[Start of Record list]

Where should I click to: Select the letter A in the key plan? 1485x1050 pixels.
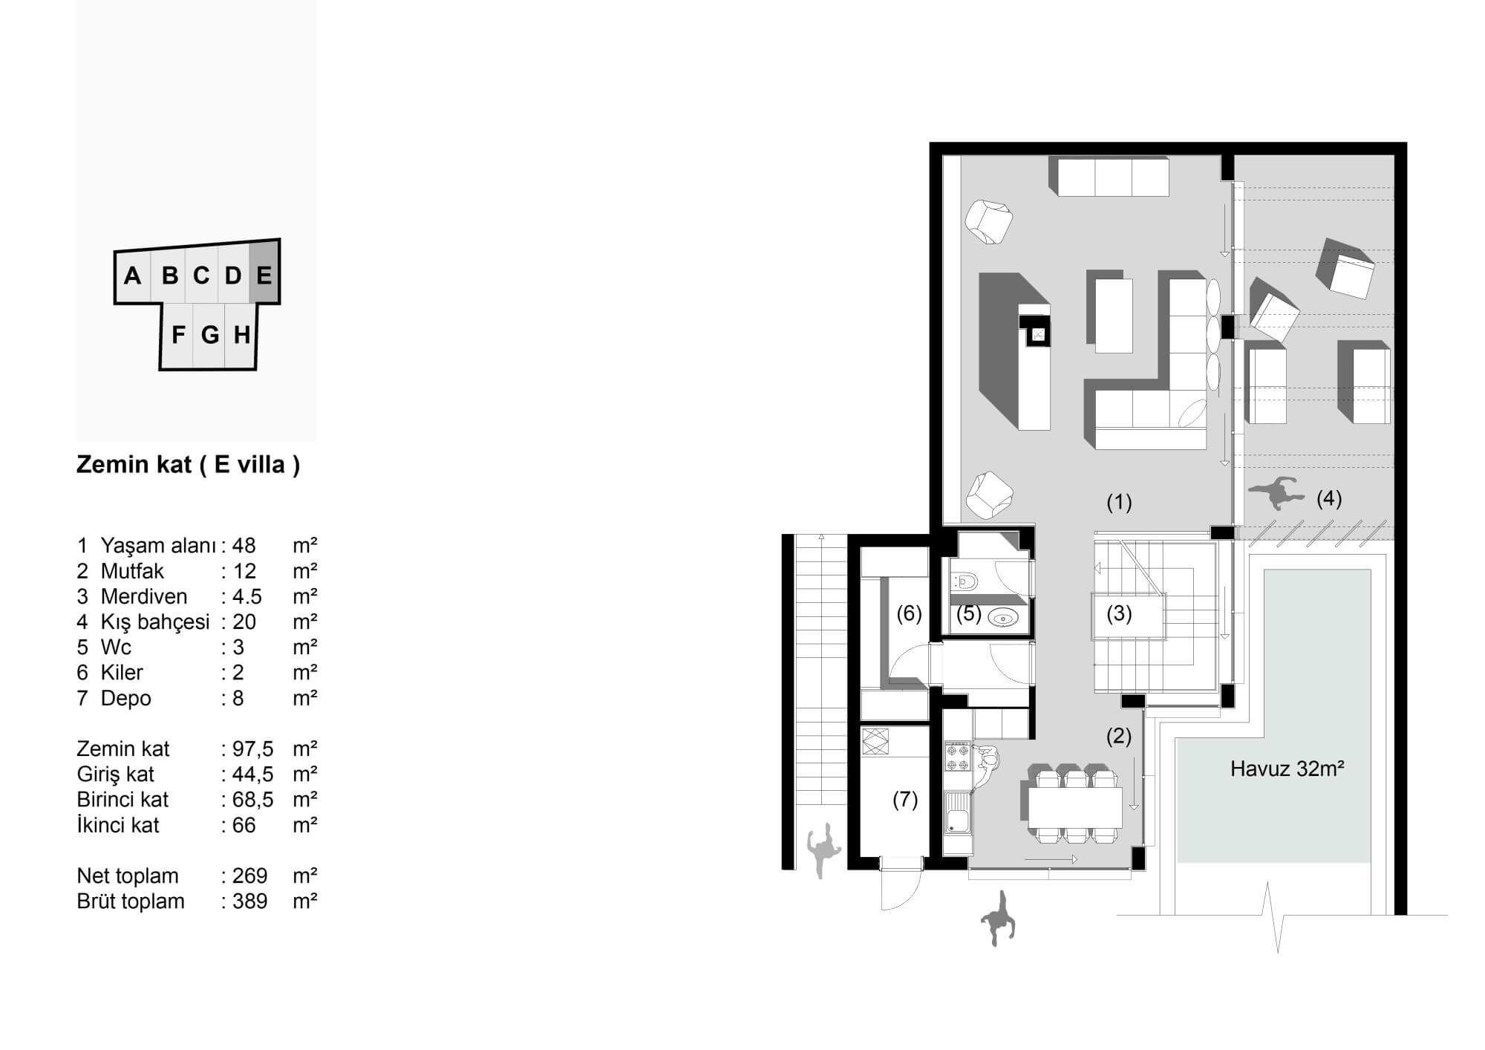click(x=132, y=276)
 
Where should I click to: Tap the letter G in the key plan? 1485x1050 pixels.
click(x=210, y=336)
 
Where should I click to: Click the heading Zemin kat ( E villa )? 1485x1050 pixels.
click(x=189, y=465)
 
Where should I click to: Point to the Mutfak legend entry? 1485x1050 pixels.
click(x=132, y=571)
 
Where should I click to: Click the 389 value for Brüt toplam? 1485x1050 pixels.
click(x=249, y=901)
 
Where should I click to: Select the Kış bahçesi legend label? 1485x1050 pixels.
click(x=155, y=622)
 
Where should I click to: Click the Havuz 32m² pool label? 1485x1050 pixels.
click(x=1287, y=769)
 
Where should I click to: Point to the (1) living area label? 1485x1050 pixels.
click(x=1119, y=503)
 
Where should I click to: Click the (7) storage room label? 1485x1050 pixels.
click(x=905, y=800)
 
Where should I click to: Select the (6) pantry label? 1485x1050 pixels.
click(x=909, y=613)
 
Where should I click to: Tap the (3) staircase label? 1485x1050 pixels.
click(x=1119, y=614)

[End of Record list]
[Start of Record list]

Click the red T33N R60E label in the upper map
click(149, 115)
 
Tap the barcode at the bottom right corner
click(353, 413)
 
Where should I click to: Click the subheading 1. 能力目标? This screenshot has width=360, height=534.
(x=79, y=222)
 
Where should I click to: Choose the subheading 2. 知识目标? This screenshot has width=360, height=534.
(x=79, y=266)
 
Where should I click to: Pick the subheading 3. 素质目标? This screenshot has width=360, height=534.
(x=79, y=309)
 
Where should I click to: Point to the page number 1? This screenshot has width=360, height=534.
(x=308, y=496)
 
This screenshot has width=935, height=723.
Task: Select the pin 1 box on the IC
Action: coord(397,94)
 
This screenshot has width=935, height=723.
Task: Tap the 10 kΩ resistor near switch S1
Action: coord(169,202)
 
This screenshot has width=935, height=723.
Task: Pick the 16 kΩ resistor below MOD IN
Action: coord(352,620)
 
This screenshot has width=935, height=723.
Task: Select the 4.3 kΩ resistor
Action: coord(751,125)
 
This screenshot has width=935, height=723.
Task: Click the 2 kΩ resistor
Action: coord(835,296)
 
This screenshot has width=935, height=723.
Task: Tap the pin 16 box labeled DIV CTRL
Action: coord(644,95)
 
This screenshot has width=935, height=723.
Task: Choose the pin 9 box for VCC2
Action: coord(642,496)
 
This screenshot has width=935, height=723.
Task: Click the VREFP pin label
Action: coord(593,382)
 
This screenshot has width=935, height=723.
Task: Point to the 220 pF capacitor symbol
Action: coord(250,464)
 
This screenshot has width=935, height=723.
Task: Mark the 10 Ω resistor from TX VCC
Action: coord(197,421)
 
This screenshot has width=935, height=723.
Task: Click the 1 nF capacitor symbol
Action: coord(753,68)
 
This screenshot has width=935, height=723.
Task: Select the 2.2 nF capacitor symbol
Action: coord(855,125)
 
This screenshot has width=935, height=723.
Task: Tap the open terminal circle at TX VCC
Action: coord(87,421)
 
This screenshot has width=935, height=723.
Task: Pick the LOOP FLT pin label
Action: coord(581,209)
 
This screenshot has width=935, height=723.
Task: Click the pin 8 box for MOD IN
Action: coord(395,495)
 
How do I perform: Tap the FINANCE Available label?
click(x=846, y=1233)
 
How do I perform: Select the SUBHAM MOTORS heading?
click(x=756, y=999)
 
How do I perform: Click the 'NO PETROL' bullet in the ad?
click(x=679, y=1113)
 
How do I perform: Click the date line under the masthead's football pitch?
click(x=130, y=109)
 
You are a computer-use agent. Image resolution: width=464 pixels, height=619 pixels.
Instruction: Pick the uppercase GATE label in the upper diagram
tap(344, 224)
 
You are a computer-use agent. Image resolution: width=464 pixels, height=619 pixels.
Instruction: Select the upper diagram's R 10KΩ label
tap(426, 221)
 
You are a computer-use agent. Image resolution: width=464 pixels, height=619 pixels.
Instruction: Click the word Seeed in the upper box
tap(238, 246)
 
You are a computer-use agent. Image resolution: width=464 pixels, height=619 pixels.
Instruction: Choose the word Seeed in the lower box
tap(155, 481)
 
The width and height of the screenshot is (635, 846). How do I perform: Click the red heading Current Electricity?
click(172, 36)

[End of Record list]

▸ **Stated exercise**
Could you copy the lines of the data above verbatim, starting at the line containing "How do I perform: Click the date" and ending at the line containing "tap(344, 224)", including both of those lines?

▸ **Response to the exercise**
How do I perform: Click the date line under the masthead's football pitch?
click(x=130, y=109)
 
You are a computer-use agent. Image resolution: width=464 pixels, height=619 pixels.
Instruction: Pick the uppercase GATE label in the upper diagram
tap(344, 224)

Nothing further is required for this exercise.